• _Exercise A_: In the Coma cluster passage, swap "observations" for "exposures" and write out the section starting at "In this paper" and ending at "Mode (Frametime 73 ms).".
• _Exercise B_: Render this sentence from the Coma cluster passage in Spanish: "The level of the emission was not used in the calibration, so it could be analyzed further."

• _Source document_:
--------------------------------

In this paper we use the performance verification observations of the Coma cluster obtained with the EPIC-pn instrument on board of XMM-Newton (Jansen et al. 2001). Previous reports of these observations were given by Briel et al. (2001), Arnaud et al. (2001), Neumann et al. (2001, 2003) and Finoguenov et al. (2004a, for point-like sources). This work includes all datasets obtained to date, as described in detail by Finoguenov et al. (2004a, see also Table 2). While most of the pointings have been obtained in Extended Full Frame Mode (Frametime 199 ms in Table 2), three observations were conducted in Full Frame Mode (Frametime 73 ms).

All observations have been reprocessed using the latest version of the XMM reduction pipeline (XMMSAS 5.4.1), which yields an astrometry to better than 1 arcsec. Although the Coma data are public, for some (Coma-10 and Coma-0) of the early observations of the performance verification phase no complete Observational Data Files (ODF) had been produced by standard processing, and a special preprocessing (XMMSAS task odffix) was done on such pn exposures at MPE by Michael Freyberg. As a result, a few Coma pointings are not yet publicly available, which precluded us from using MOS data. The vignetting correction, crucial for obtaining reliable source characteristics over a wide region, is performed using the latest calibration (Lumb et al. 2003). Two pointings at the Coma centre were used in that calibration, in a way requiring that the same sky pixels yield the same flux between the two observations. The level of the emission was not used in the calibration, so it could be analyzed further. The RMS fluctuations of the comparison of two Coma fields is within 2%, which will affect the apparent pressure fluctuations studied here on the 1% level, much lower than the observed 10% amplitudes.

--------------------------------

• _Dataset content_:
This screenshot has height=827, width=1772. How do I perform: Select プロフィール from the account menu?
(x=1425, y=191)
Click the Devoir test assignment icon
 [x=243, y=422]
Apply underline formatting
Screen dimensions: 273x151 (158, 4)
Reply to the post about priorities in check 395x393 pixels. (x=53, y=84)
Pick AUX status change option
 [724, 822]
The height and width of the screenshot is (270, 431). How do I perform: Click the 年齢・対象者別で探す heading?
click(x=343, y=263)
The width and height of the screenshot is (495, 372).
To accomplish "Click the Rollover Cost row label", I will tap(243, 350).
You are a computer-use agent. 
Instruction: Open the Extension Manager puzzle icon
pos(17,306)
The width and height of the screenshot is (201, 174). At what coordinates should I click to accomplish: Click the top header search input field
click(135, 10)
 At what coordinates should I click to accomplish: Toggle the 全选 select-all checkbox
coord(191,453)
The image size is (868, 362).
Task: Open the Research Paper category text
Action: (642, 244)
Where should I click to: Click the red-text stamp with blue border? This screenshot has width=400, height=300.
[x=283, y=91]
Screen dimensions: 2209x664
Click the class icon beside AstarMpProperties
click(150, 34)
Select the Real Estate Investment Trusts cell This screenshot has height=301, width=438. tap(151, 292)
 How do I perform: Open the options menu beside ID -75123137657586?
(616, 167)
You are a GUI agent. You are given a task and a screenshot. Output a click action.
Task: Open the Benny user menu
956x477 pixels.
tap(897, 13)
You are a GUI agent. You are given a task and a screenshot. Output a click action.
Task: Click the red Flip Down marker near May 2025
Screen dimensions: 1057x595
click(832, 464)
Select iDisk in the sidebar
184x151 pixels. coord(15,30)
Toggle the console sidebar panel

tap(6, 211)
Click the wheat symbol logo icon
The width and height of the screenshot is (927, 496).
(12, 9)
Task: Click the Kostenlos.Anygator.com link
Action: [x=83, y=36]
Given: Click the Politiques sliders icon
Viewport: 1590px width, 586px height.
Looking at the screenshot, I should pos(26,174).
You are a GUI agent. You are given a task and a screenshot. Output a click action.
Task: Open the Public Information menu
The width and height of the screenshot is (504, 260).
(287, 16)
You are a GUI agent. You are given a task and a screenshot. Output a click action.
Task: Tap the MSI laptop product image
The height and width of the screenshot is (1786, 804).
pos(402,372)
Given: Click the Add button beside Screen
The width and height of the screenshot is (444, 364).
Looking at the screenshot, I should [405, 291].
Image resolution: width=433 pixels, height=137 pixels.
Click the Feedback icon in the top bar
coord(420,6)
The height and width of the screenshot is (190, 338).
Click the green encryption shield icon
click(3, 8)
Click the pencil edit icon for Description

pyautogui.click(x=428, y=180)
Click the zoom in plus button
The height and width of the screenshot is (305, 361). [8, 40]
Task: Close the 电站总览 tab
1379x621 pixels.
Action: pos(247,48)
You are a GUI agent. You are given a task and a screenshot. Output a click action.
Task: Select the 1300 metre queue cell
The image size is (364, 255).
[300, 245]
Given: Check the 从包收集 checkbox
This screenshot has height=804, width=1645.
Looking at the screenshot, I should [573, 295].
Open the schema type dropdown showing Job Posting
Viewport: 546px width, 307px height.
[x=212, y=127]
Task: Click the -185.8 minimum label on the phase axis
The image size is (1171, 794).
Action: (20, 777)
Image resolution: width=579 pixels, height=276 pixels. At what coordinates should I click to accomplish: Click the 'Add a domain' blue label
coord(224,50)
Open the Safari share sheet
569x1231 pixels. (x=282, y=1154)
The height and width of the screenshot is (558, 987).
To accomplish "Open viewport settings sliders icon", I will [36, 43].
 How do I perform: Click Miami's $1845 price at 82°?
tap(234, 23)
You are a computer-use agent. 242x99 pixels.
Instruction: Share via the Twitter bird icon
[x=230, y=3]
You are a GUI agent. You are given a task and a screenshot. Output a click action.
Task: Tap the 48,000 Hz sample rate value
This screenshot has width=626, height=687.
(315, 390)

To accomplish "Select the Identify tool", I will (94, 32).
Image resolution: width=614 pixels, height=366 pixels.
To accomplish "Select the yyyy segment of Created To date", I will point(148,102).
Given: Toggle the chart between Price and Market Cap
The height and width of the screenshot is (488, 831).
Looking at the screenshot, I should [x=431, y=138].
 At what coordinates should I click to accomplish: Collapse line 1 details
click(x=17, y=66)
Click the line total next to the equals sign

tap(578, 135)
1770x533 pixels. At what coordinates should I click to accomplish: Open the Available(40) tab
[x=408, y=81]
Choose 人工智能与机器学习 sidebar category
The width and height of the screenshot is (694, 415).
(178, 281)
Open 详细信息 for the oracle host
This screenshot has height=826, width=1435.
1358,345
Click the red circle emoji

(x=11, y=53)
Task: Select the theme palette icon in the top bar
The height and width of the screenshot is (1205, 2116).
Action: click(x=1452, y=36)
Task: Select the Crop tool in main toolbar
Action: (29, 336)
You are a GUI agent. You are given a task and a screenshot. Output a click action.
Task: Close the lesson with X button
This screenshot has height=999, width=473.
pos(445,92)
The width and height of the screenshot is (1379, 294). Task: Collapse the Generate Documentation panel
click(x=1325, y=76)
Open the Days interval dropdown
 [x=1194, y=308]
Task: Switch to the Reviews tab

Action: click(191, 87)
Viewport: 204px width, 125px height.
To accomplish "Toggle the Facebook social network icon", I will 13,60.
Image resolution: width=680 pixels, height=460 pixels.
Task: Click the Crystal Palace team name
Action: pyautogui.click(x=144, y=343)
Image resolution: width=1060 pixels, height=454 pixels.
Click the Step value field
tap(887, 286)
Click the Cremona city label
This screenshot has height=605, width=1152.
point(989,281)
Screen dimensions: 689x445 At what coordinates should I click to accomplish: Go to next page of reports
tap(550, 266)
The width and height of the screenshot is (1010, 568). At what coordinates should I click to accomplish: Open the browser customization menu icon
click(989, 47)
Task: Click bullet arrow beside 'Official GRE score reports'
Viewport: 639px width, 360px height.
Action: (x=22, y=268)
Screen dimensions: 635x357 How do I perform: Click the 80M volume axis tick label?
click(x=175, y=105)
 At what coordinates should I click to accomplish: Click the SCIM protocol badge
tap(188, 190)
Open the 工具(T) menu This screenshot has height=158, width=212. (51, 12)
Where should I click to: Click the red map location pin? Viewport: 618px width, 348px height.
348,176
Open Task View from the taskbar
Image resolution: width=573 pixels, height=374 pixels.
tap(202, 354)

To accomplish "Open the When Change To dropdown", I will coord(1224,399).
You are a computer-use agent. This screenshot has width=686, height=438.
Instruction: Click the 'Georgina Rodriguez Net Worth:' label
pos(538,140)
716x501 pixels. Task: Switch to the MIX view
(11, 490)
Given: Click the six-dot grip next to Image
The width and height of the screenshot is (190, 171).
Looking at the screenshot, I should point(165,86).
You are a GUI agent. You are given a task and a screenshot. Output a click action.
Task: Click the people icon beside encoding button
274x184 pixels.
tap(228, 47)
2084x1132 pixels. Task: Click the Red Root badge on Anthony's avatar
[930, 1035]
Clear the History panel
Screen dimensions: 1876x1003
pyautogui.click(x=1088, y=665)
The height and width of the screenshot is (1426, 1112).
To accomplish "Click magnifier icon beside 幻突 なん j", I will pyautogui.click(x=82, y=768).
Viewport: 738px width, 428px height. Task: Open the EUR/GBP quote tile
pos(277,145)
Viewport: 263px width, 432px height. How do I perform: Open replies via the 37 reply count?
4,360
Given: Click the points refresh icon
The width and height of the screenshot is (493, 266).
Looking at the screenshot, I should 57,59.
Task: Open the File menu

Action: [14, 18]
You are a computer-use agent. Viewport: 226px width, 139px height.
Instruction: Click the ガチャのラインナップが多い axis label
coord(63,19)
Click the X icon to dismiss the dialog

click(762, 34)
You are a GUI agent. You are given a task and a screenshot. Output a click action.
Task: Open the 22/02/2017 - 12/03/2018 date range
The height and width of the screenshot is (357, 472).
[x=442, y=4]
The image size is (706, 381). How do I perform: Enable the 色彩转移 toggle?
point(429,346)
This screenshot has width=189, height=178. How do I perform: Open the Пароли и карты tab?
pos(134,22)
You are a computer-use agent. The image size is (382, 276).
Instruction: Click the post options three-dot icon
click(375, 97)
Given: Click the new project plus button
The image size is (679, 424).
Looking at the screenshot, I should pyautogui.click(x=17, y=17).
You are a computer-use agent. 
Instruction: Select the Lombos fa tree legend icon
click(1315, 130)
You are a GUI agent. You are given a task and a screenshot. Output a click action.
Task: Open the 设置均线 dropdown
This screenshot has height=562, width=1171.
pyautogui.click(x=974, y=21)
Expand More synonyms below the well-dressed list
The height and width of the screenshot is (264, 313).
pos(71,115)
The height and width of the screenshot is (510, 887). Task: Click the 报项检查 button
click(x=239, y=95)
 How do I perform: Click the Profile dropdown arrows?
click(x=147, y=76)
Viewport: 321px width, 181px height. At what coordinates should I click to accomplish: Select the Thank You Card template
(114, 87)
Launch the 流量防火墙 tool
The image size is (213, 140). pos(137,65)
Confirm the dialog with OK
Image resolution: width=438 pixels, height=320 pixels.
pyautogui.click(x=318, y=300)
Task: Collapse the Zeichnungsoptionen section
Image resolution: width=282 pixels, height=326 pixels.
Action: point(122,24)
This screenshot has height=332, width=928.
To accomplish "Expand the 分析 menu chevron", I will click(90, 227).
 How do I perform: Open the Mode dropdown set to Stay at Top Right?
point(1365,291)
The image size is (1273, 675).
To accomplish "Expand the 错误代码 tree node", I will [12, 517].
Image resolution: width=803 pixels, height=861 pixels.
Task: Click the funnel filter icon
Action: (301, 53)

--------------------------------

• _Exercise result A_:
In this paper we use the performance verification exposures of the Coma cluster obtained with the EPIC-pn instrument on board of XMM-Newton (Jansen et al. 2001). Previous reports of these exposures were given by Briel et al. (2001), Arnaud et al. (2001), Neumann et al. (2001, 2003) and Finoguenov et al. (2004a, for point-like sources). This work includes all datasets obtained to date, as described in detail by Finoguenov et al. (2004a, see also Table 2). While most of the pointings have been obtained in Extended Full Frame Mode (Frametime 199 ms in Table 2), three exposures were conducted in Full Frame Mode (Frametime 73 ms).

• _Exercise result B_: El nivel de la emisión no se utilizó en la calibración, por lo que pudo analizarse más a fondo.